Explains how RNNs — the dominant architecture before Transformers — process sequences token by token, and the fundamental limitations that motivated moving beyond them.

SeongHwa Lee··3 min read

Why This Matters

The Attention Is All You Need paper makes a point of emphasizing that it does not use RNNs. To understand why that was significant, you first need to understand how RNNs process sentences.

After reading this note, you will be less confused when you encounter the following sentence:

Recurrent models process sequences token by token and are difficult to parallelize.

The Core Concept and Equations

An RNN computes the current hidden state h_t using both the current input x_t and the previous hidden state h_{t-1}.

h_t = f(W_x x_t + W_h h_{t-1} + b)

The terms mean the following.

  • x_t: the input for the t-th token.
  • h_{t-1}: the memory carried forward from all tokens read so far.
  • h_t: the updated memory after reading the current token.
  • f: a non-linear activation function such as tanh.

First Pass: What the Equation Is Saying

An RNN reads a sentence from left to right, one token at a time.

I -> had -> coffee -> today

To process token t, the model must first have the result from step t-1. This enforces strict sequential processing.

The structure is intuitive — humans also read sentences from front to back. But it becomes a problem when you want to train large models quickly.

An Intuitive Example

Think of a relay race.

  • The second runner cannot start until the first runner hands off the baton.
  • The third runner cannot start until the second runner hands off the baton.
  • No two runners can start at the same time.

RNNs work the same way. Each token's computation must wait for the previous token's computation to finish.

Transformer self-attention, by contrast, can compare all tokens in a sentence against each other simultaneously. This difference translates directly into a large gap in parallelized training throughput.

How to Read RNN Limitations in the Paper

When the Attention paper discusses the limitations of RNNs, it typically refers to three things.

  1. Sequential processing makes parallelization difficult.
  2. Information between distant words must travel through many intermediate steps.
  3. The longer the sentence, the longer the information-propagation path.
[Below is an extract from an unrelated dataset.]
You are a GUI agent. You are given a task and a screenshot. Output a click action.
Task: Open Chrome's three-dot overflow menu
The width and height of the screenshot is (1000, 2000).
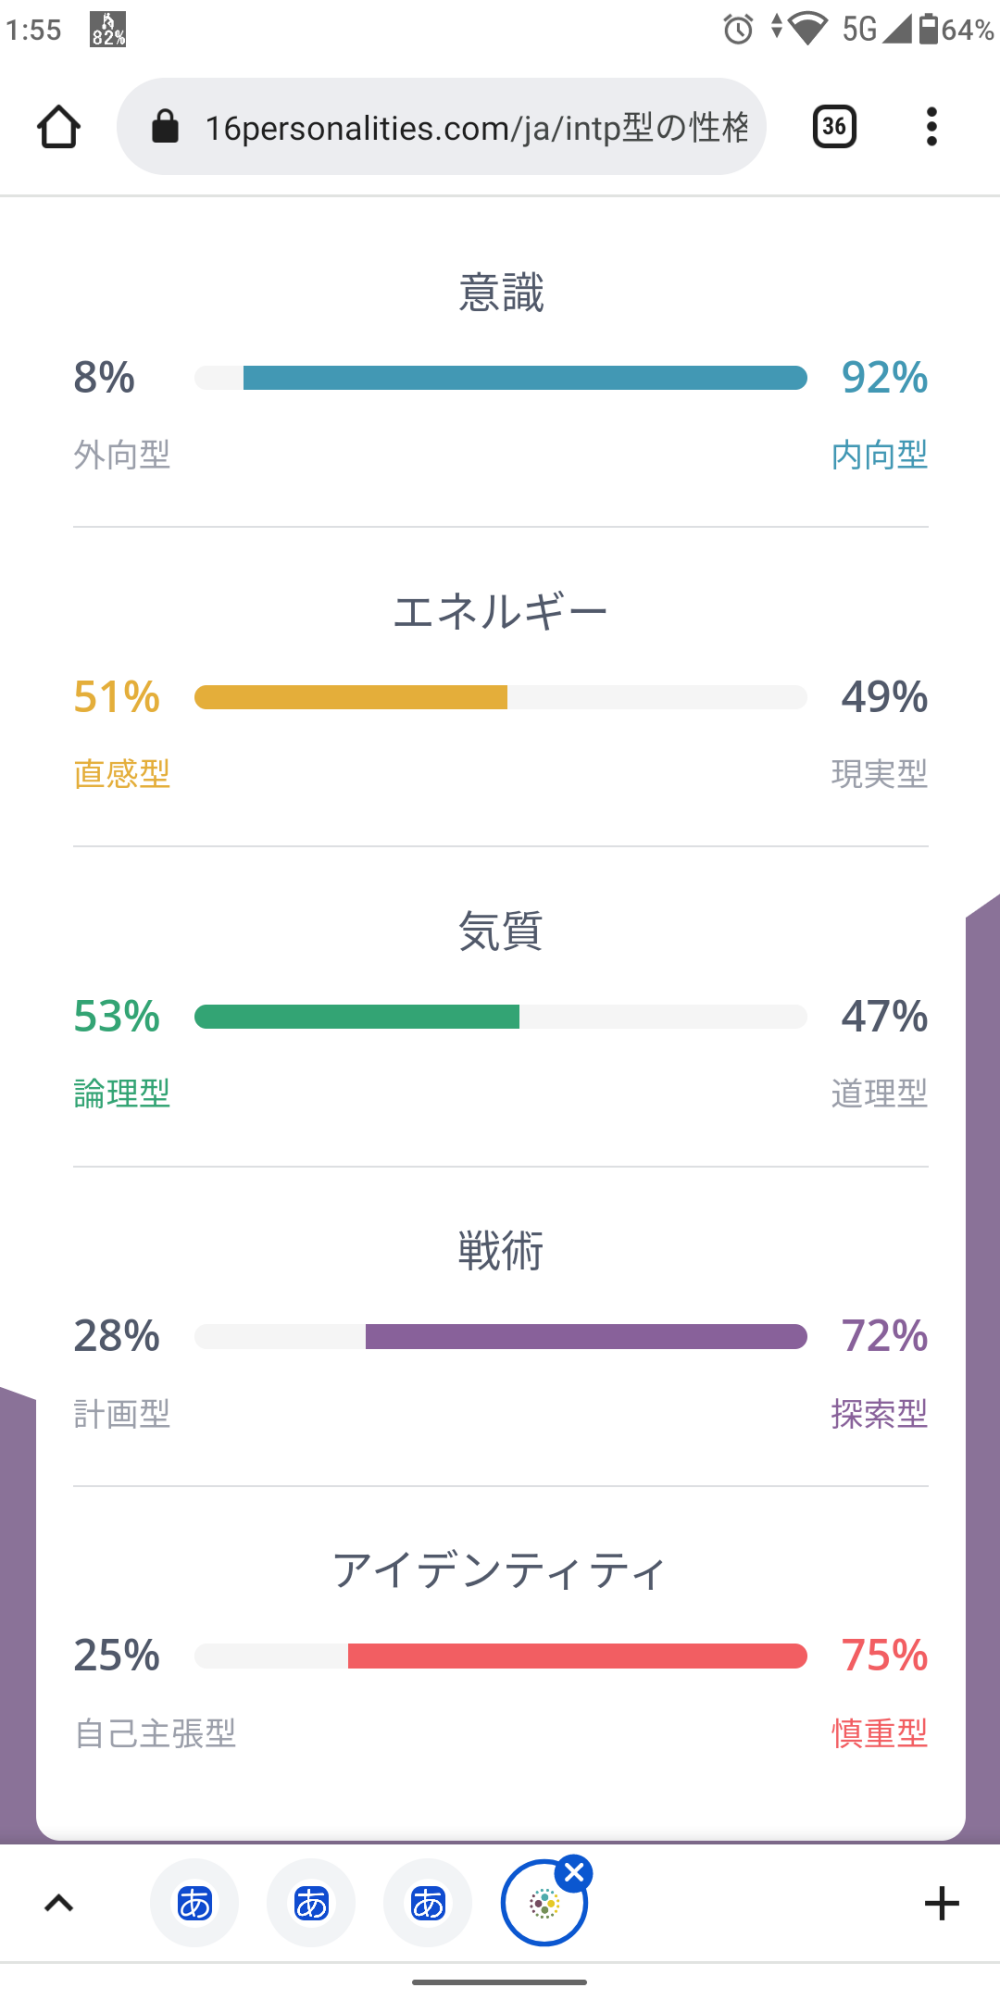coord(931,127)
For example, if the first and last words of a sentence are related, the RNN must relay that relationship across many intermediate hidden states. Transformers can directly compare two positions via attention, regardless of how far apart they are.

Common Misconceptions

  • This does not mean RNNs are always a bad architecture.
  • For short sequences or smaller problems, they remain a clean and understandable baseline model.
  • The core reason Transformers replaced RNNs was not just raw performance, but parallel training efficiency and better handling of long-range dependencies.

Minimum Checkpoints

  • RNNs use the previous hidden state as memory when processing each new token.
  • Because each computation depends on the previous one, parallelization is difficult.
  • Transformers eliminate this bottleneck by using attention to directly compare all tokens at once.